Order adoption is certainly picking up across the board within that business unit.
That's good color and appreciated.
Yeah.
I guess kind of related-
David, one of the... Yeah, David, one of the things I'd like to just add is, you know, as I look at that backlog and what's important to me is, you know, we do still anticipate some additional awards in the manufactured products. But when you get it across all the plant sites, and I've lived in this business, it's more meaningful than just getting one big award. Because, you know, we talk about absorption all the time at these plants, and by being able to feed every plant that work, it is something that we're always looking at. So it's well spread through the organization.
I appreciate that color. Did want to make sure, just to refresh my memory, the DPR system award from Petrobras, that would be coming through OPG, correct?
Correct.
Perfect. And like I-
And this one-
Sorry.
It's kind of the extension to the existing contract with an option for Petrobras to add an additional system, which at this point, we don't believe they're going to take. But it, it's an option they, they do hold through December of this year. But it's, it's been good work for us. In fact, you know, Brazil has been a strong growth area for us throughout many of our businesses this year.
Yeah, absolutely. And last one, if I may, just for calibration. Could you please elaborate on the impact that the commercial dispute resolution had for the OPG margins in Q3?

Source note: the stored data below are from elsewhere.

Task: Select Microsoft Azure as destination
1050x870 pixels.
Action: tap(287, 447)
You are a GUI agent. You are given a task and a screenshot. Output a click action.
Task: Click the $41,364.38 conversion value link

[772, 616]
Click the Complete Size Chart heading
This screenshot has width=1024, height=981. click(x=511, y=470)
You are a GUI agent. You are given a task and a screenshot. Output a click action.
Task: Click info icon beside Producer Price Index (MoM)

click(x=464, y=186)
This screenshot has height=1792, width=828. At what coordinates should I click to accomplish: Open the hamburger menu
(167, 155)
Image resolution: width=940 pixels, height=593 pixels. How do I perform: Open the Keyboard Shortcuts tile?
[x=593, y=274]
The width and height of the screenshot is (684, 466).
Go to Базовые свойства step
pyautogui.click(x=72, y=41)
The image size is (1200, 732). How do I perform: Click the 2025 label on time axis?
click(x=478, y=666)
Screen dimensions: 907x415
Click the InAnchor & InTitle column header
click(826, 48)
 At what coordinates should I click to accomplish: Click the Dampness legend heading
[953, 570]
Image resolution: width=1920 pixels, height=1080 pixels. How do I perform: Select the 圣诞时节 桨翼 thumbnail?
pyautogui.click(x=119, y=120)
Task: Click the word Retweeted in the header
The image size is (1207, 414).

I don't think we put a number out there on that, but it's really an element of what we had in Q1, Q2, where we had taken some level of reserves, and we're able to successfully negotiate it with the customer in the Q3. So within the year, the pot's right. So the margins for the year are what I would say, reflective of our true operations. We just had a little bit of that, I'll say, lumpiness of working through this with the customer, within the quarter.
Makes perfect sense. I appreciate it, and we'll turn it back. Thank you.
Thanks, David.
There are no further questions at this time. I will turn the call back over to Rod Larson for final comments.
All right. Well, since there are no more questions, I'll just wrap up by thanking everybody for joining the call, and this concludes our Q3 2023 conference call. Thank you.
Ladies and gentlemen, this concludes the conference call for today. We thank you for joining, and you may now disconnect your lines. Thank you.